**REQUIREMENT:** Put all of the lines below into a JSON list of strings, one string per line, with blank lines left out. Leave the pictures out of the answer.
++++ MATERIAL ++++
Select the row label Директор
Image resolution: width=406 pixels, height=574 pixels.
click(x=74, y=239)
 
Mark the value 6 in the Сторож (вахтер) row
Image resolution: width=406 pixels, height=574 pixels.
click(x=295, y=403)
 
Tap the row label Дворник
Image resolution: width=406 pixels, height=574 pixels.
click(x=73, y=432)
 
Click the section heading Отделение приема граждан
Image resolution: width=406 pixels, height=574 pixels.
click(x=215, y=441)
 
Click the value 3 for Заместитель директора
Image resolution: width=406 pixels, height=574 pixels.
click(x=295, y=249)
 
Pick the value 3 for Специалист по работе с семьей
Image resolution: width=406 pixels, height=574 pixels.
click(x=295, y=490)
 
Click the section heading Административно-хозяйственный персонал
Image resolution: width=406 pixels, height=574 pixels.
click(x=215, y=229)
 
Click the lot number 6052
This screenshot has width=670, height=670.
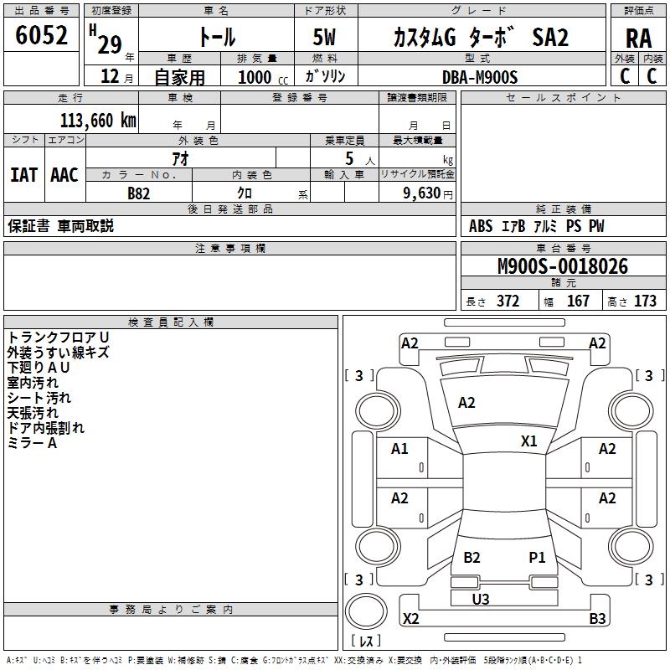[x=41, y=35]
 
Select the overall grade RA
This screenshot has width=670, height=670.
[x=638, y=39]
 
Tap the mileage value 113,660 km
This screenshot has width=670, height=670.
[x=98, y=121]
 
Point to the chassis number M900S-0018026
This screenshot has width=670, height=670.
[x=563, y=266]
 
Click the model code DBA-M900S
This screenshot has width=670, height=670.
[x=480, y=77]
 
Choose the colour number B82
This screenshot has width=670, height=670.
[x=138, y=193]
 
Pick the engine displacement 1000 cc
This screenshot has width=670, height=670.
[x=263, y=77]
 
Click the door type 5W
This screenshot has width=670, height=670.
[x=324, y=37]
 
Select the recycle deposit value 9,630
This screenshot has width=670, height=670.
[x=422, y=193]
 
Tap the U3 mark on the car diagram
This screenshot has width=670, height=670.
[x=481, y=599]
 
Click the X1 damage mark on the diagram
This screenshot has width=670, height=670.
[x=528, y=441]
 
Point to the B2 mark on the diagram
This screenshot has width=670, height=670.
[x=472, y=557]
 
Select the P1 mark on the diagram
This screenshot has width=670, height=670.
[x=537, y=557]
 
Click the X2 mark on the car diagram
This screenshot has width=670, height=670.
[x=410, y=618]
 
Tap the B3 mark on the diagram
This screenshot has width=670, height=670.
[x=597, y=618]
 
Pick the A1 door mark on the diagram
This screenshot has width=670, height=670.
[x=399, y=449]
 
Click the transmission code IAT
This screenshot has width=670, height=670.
++++
**TASK OUTPUT:**
[
  "Select the row label Директор",
  "Image resolution: width=406 pixels, height=574 pixels.",
  "click(x=74, y=239)",
  "Mark the value 6 in the Сторож (вахтер) row",
  "Image resolution: width=406 pixels, height=574 pixels.",
  "click(x=295, y=403)",
  "Tap the row label Дворник",
  "Image resolution: width=406 pixels, height=574 pixels.",
  "click(x=73, y=432)",
  "Click the section heading Отделение приема граждан",
  "Image resolution: width=406 pixels, height=574 pixels.",
  "click(x=215, y=441)",
  "Click the value 3 for Заместитель директора",
  "Image resolution: width=406 pixels, height=574 pixels.",
  "click(x=295, y=249)",
  "Pick the value 3 for Специалист по работе с семьей",
  "Image resolution: width=406 pixels, height=574 pixels.",
  "click(x=295, y=490)",
  "Click the section heading Административно-хозяйственный персонал",
  "Image resolution: width=406 pixels, height=574 pixels.",
  "click(x=215, y=229)",
  "Click the lot number 6052",
  "This screenshot has width=670, height=670.",
  "[x=41, y=35]",
  "Select the overall grade RA",
  "This screenshot has width=670, height=670.",
  "[x=638, y=39]",
  "Tap the mileage value 113,660 km",
  "This screenshot has width=670, height=670.",
  "[x=98, y=121]",
  "Point to the chassis number M900S-0018026",
  "This screenshot has width=670, height=670.",
  "[x=563, y=266]",
  "Click the model code DBA-M900S",
  "This screenshot has width=670, height=670.",
  "[x=480, y=77]",
  "Choose the colour number B82",
  "This screenshot has width=670, height=670.",
  "[x=138, y=193]",
  "Pick the engine displacement 1000 cc",
  "This screenshot has width=670, height=670.",
  "[x=263, y=77]",
  "Click the door type 5W",
  "This screenshot has width=670, height=670.",
  "[x=324, y=37]",
  "Select the recycle deposit value 9,630",
  "This screenshot has width=670, height=670.",
  "[x=422, y=193]",
  "Tap the U3 mark on the car diagram",
  "This screenshot has width=670, height=670.",
  "[x=481, y=599]",
  "Click the X1 damage mark on the diagram",
  "This screenshot has width=670, height=670.",
  "[x=528, y=441]",
  "Point to the B2 mark on the diagram",
  "This screenshot has width=670, height=670.",
  "[x=472, y=557]",
  "Select the P1 mark on the diagram",
  "This screenshot has width=670, height=670.",
  "[x=537, y=557]",
  "Click the X2 mark on the car diagram",
  "This screenshot has width=670, height=670.",
  "[x=410, y=618]",
  "Tap the B3 mark on the diagram",
  "This screenshot has width=670, height=670.",
  "[x=597, y=618]",
  "Pick the A1 door mark on the diagram",
  "This screenshot has width=670, height=670.",
  "[x=399, y=449]",
  "Click the transmission code IAT",
  "This screenshot has width=670, height=670."
]